Noise Texture Node
The Noise Texture node evaluates a fractal Perlin noise at the input texture coordinates. It can be used for a single Perlin noise evaluation, or for combining multiple octaves (layers) with increasingly finer detail.
The inputs are dynamic, they become available if needed depending on the node properties.
Texture coordinate to evaluate the noise at; defaults to Generated texture coordinates if the socket is left unconnected.
Texture coordinate to evaluate the noise at.
Scale of the base noise octave.
Number of noise octaves. The fractional part of the input is multiplied by the magnitude of the highest octave. Higher number of octaves corresponds to a higher render time.
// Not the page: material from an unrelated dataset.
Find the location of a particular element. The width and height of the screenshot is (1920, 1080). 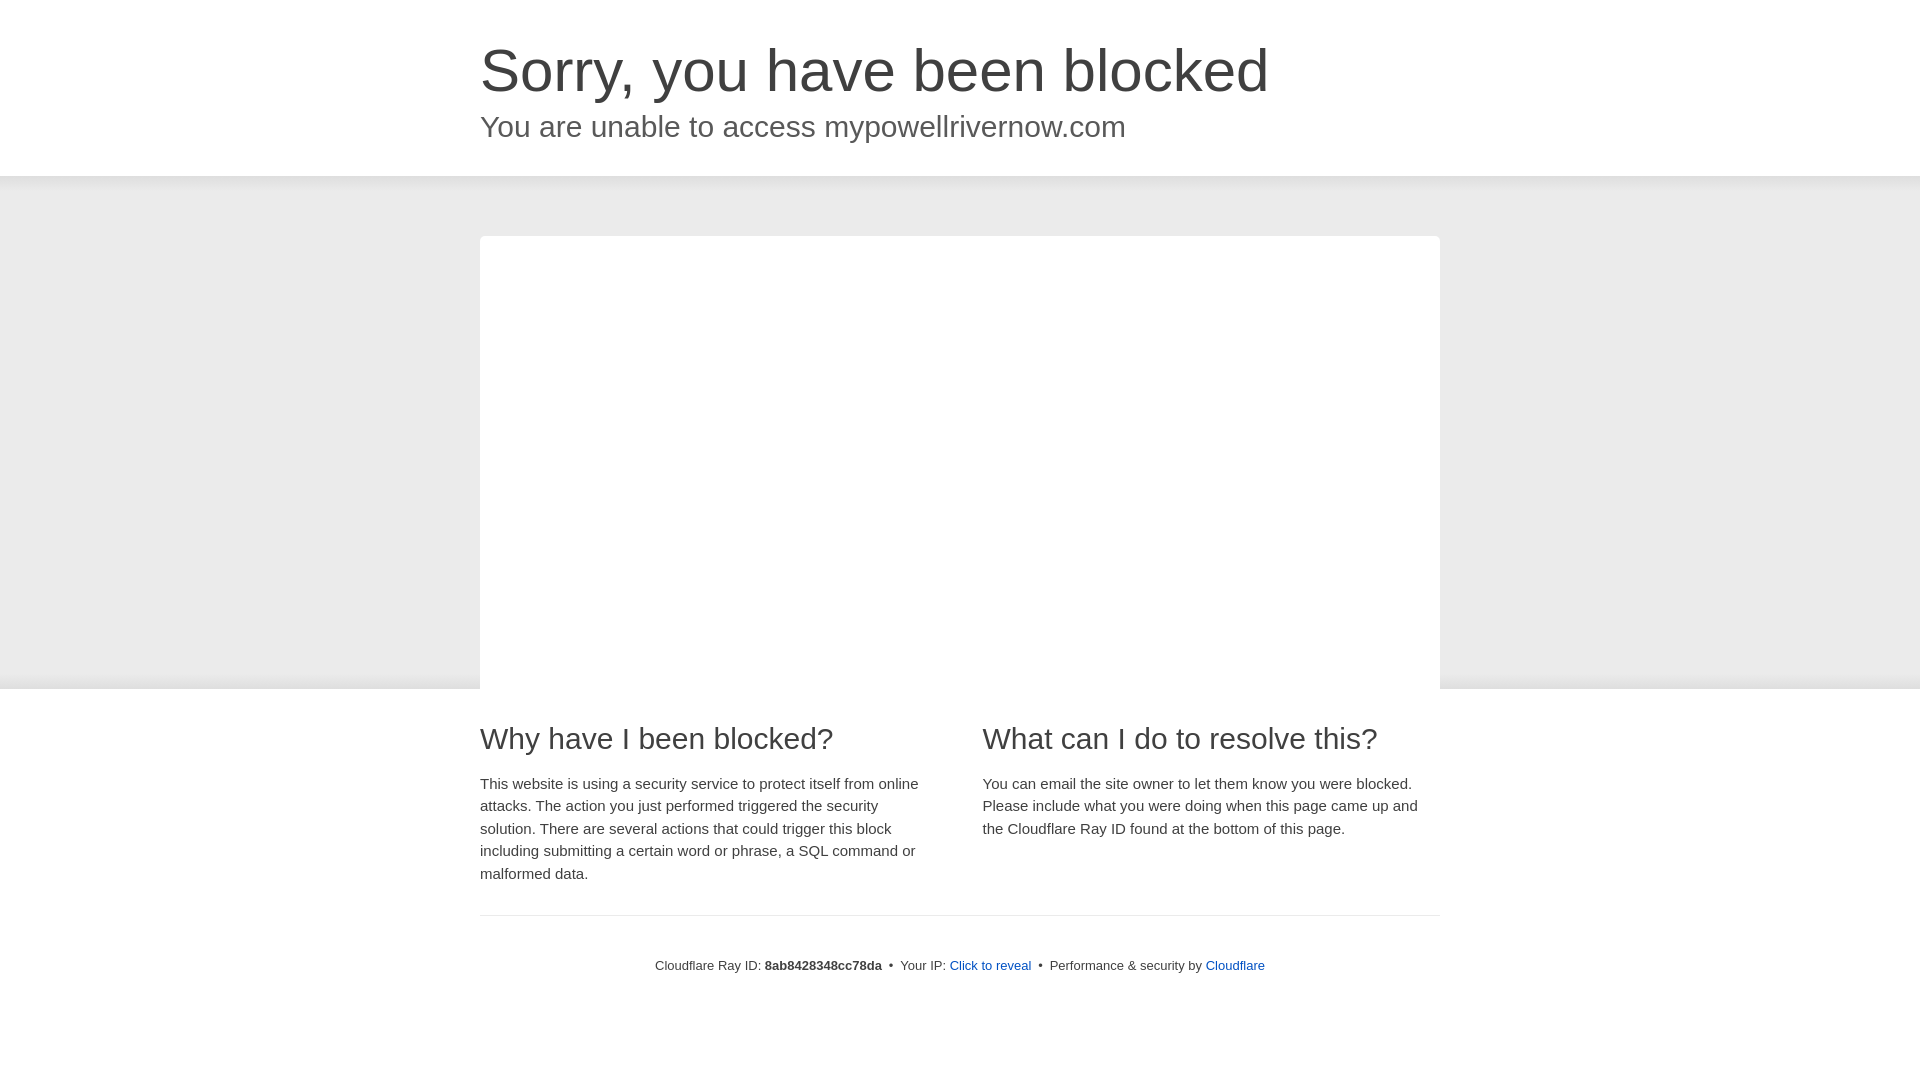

Blend between a smoother noise pattern, and rougher with sharper peaks.
The difference between the scale of each two consecutive octaves. Larger values corresponds to larger scale for higher octaves.
An added offset to each octave, determines the level where the highest octave will appear.
An extra multiplier to tune the magnitude of octaves.
Amount of distortion.
The dimensions of the space to evaluate the noise in.
Evaluate the noise in 1D space at the input W.
Evaluate the noise in 2D space at the input Vector. The Z component is ignored.
Evaluate the noise in 3D space at the input Vector.
Evaluate the noise in 4D space at the input Vector and the input W as the fourth dimension.
Higher dimensions corresponds to higher render time, so lower dimensions should be used unless higher dimensions are necessary.
If enabled, ensures that the output values stay in the range 0.0 to 1.0. When disabled, output values are in the range -1.0 to 1.0.
Type of Noise texture, with different ways to combine octaves.
Fractal Brownian motion, produces a homogeneous and isotropic result. Values from octaves are added together.
More uneven, varying by location similar to real terrain. Values from octaves are multiplied together.
- Hybrid Multifractal:
Creates peaks and valleys with different roughness values, like real mountains rise out of flat plains. Combines octaves using both addition and multiplication.
- Ridged Multifractal:
Creates sharp peaks. Calculates the absolute value of the noise, creating “canyons”, and then flips the surface upside down.
- Hetero Terrain:
Similar to Hybrid Multifractal creates a heterogeneous terrain, but with the likeness of river channels.
Value of fractal noise.
Color with different fractal noise in each component.
While the noise is random in nature, it follows a certain pattern that might not evaluate to random values in some configurations. For instance, consider the following configuration where a grid of objects have a material that evaluates a noise texture at their locations. One might expect the objects to have random values since they have different locations, but this is not the case.
It seems all objects have a value of 0.5. To understand why this happens, let us look at the following plot of a 1D noise texture.
The horizontal line denotes a value of 0.5 and the vertical lines denotes whole numbers assuming a noise scale of 1. As can be seen, the noise always intersects the 0.5 line at whole numbers. Since the aforementioned objects were distributed on a grid and have whole number locations, they all evaluate to 0.5. Which explains the issue at hand.
Generally, any discrete evaluation of noise at integer multiples of the reciprocal of the noise scale will always evaluate to 0.5. It also follows that evaluations closer to that will have values close to 0.5. In such cases, it is almost always preferred to use the White Noise Texture.
Regardless, one can mitigate this issue in a number of ways:
Adjust the scale of the noise to avoid aligning the noise with the evaluation domain.
Add an arbitrary offset to the texture coordinates to break the alignment with the evaluation domain.
Evaluate the noise at a higher dimension and adjust the extra dimension until a satisfactory result is achieved.
Similarly, in other configurations, one might experience some banding patterns in the noise, where there are bands of high contrast areas followed by banding of low contrast areas. For instance, planar surfaces that are slightly tilted along one of the axis will have such a banding pattern.
This happens because the slight tilt along one of the axis causes values along the perpendicular axis to change very slowly making the grid structure of the noise more apparent. The easiest way to mitigate this issue to rotate the coordinates by an arbitrary amount.